The road east into Smolensk just north of the Peter and Paul bridge across the Dnieper was blocked as usual with a field police patrol and – as usual – I talked with them for a little while before driving on. The only way to the Svirskaya church – without incurring a thirty-mile diversion to the west – was across this bridge in the centre of Smolensk, and I thought that talking to the fellows at the roadblock might give me some clue as to the identity of my new informer. You can learn a lot from field policemen if you treat them with respect.
‘Tell me, boys,’ I said – they knew me of course, but like everyone else I had to show them my papers, anyway – ‘what other traffic has been along here in the last hour?’

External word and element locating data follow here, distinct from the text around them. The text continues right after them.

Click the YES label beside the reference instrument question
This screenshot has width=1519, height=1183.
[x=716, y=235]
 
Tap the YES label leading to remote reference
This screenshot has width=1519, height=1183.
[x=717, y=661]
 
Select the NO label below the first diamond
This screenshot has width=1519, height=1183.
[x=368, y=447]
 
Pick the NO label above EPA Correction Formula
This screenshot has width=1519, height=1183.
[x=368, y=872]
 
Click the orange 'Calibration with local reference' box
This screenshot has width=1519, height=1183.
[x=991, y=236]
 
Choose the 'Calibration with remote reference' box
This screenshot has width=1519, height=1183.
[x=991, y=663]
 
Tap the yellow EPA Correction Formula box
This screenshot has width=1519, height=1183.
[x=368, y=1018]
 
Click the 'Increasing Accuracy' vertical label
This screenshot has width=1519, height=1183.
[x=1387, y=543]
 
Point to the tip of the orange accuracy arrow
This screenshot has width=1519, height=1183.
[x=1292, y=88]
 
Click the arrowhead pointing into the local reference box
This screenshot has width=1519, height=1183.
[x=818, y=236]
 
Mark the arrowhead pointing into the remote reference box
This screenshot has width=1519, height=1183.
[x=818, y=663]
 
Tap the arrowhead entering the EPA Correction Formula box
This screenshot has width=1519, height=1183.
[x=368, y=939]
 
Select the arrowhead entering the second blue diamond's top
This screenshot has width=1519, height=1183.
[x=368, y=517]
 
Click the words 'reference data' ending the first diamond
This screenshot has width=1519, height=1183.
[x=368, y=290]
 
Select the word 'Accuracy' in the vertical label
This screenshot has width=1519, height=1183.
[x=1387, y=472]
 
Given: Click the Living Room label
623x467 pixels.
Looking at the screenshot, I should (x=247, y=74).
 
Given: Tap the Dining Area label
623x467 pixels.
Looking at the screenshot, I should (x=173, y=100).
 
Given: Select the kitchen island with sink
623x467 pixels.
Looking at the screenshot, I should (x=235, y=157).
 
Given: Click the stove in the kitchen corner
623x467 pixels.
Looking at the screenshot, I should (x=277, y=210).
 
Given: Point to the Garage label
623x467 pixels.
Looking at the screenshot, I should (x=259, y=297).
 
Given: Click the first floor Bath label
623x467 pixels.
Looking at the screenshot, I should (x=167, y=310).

‘A troop transport,’ said one of the cops, a sergeant. ‘Some lads from the 56th Panzer Corps who’ve been stationed in Vitebsk and are now ordered north. They were heading to the railway station. They say they’re on their way to a place called
Kursk and that there’s a big battle brewing up there. Then there were some fellows from the 537th Signallers who were going to the Glinka for a bit of a night out.’
He made a ‘night out’ at the Glinka sound like something as innocent as a trip to the cinema.
‘Naturally you took their names,’ I said.
‘Yes sir, of course.’
‘I’d like to see those names if I could.’
The sergeant went to fetch a clipboard, and although it was another brightly moonlit night, he showed me a list under the flashlight attached to his coat. ‘Anything wrong?’ he asked.
‘No, sergeant,’ I said, casting my eye down the list. None of the names meant anything to me. ‘I’m just being nosy.’
‘That’s the job, isn’t it? People don’t understand. But where would any of us be without a few nosy cops to keep us safe?’